Return every line of the material below as a JSON list of strings, one string per line, skipping blank lines and leaving out the pictures.

* start *

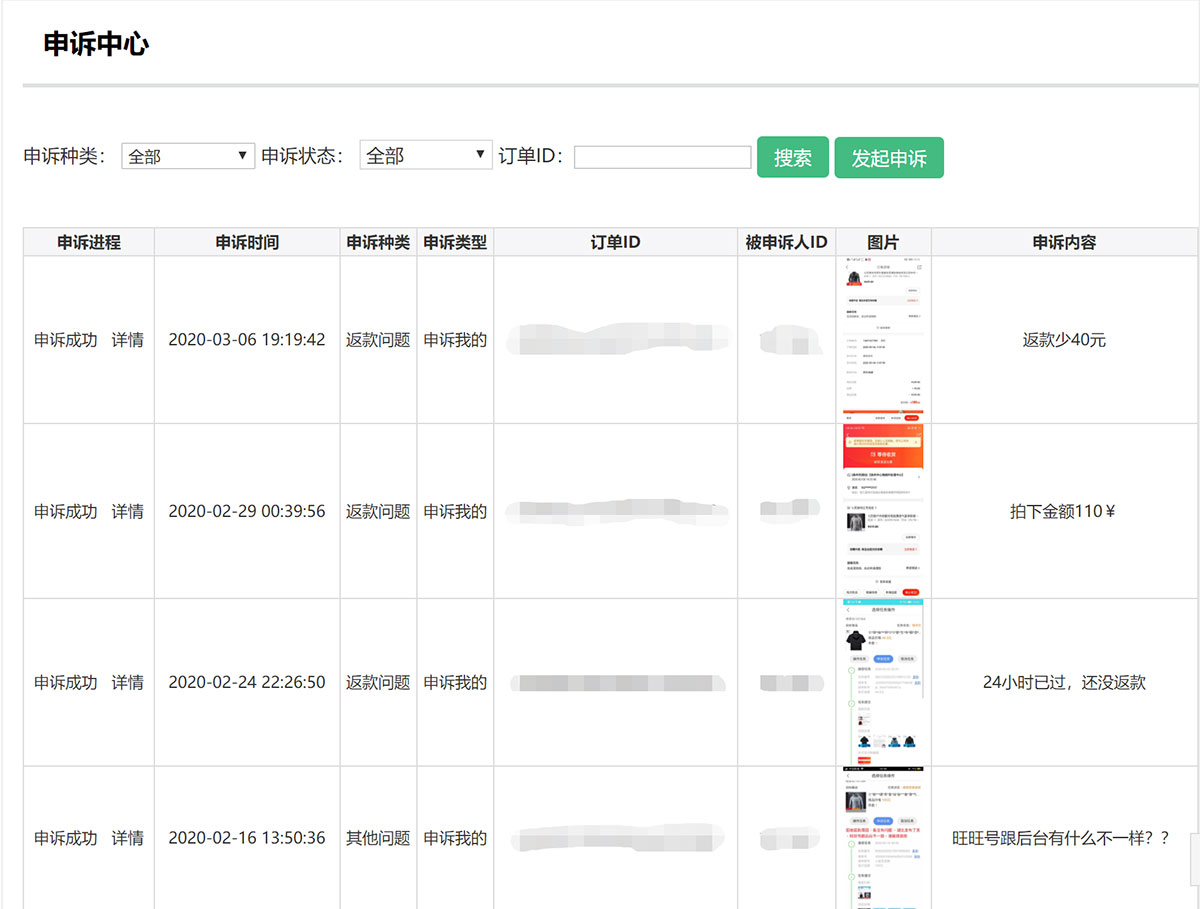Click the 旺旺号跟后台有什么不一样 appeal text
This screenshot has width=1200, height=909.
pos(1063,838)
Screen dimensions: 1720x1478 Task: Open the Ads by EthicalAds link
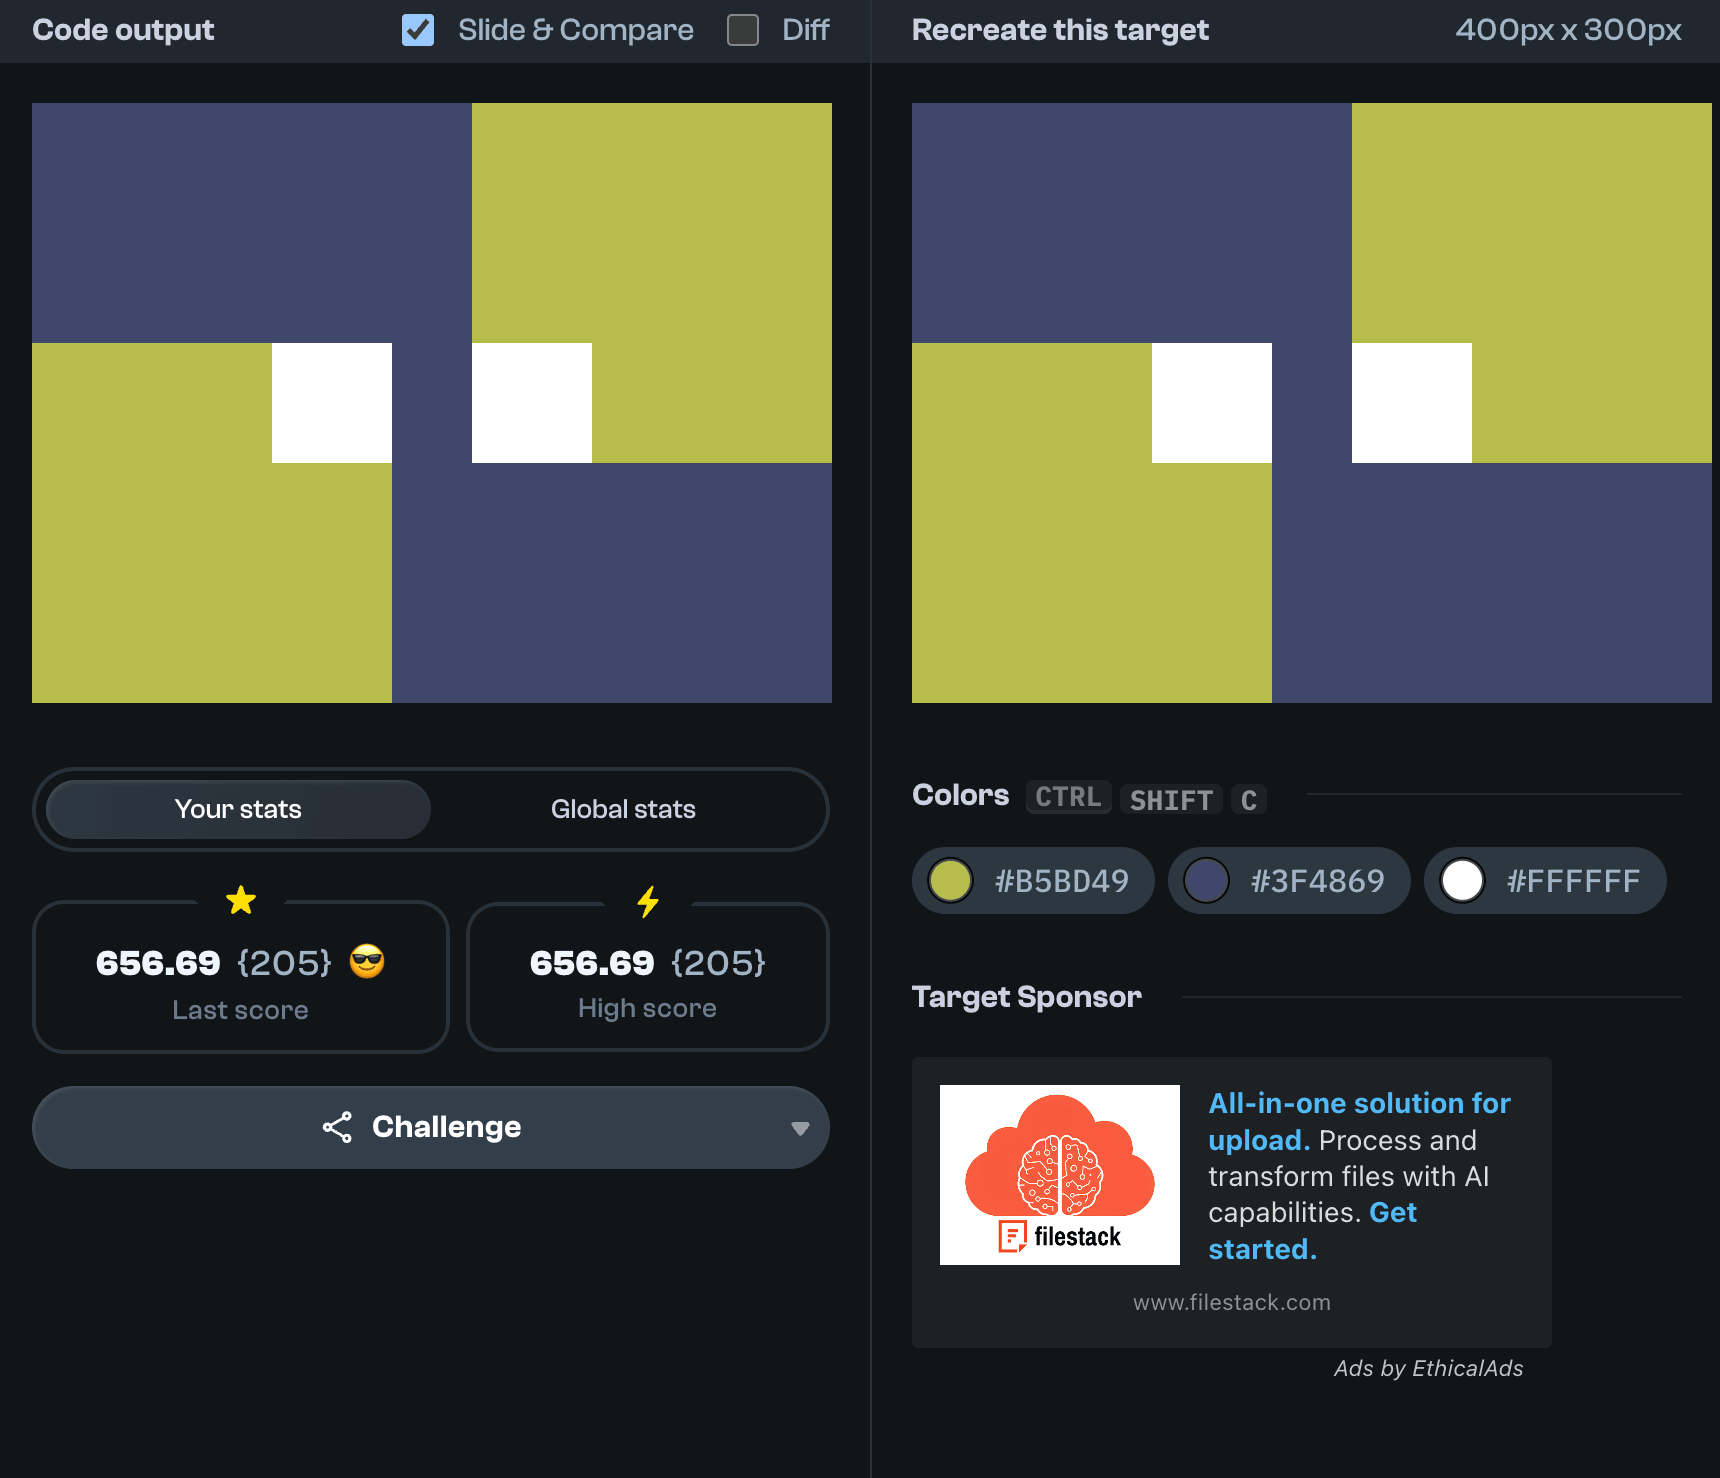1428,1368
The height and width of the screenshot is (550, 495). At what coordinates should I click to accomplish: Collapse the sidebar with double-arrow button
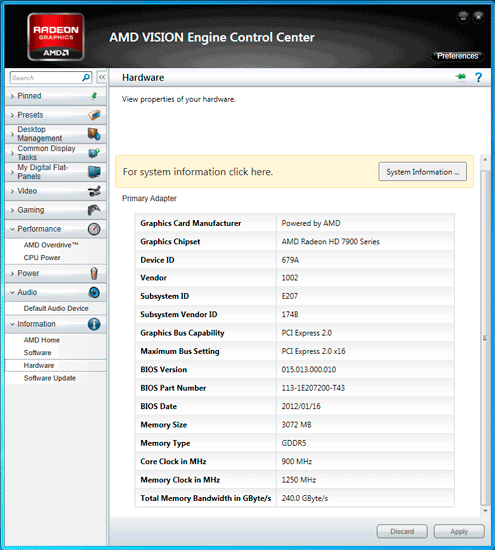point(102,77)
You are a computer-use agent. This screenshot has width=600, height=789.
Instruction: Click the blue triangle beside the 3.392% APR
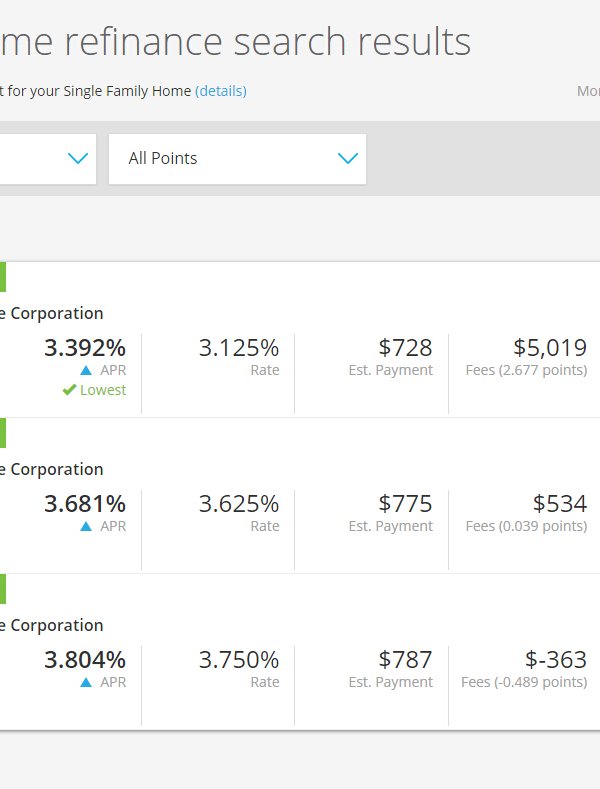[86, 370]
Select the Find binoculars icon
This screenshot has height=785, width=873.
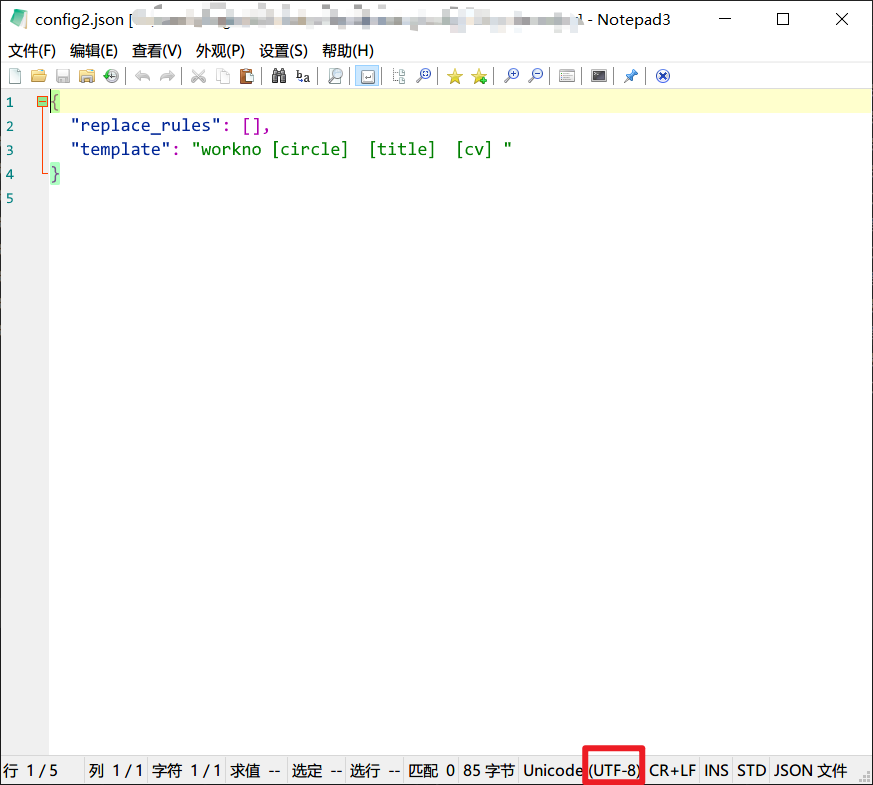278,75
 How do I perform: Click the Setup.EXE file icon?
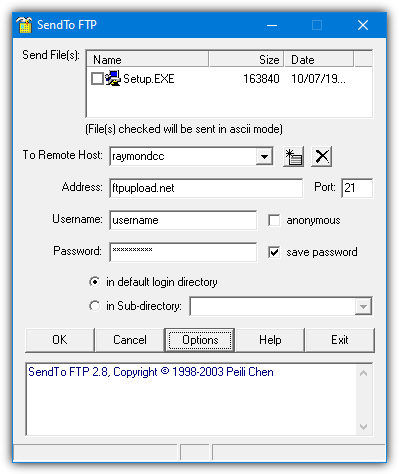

* end *

* [The completed task]
[
  "Click the 旺旺号跟后台有什么不一样 appeal text",
  "This screenshot has width=1200, height=909.",
  "pos(1063,838)",
  "Screen dimensions: 1720x1478 Task: Open the Ads by EthicalAds link",
  "1428,1368",
  "The height and width of the screenshot is (550, 495). At what coordinates should I click to accomplish: Collapse the sidebar with double-arrow button",
  "point(102,77)",
  "You are a computer-use agent. This screenshot has width=600, height=789.",
  "Instruction: Click the blue triangle beside the 3.392% APR",
  "[86, 370]",
  "Select the Find binoculars icon",
  "This screenshot has height=785, width=873.",
  "278,75",
  " How do I perform: Click the Setup.EXE file icon?"
]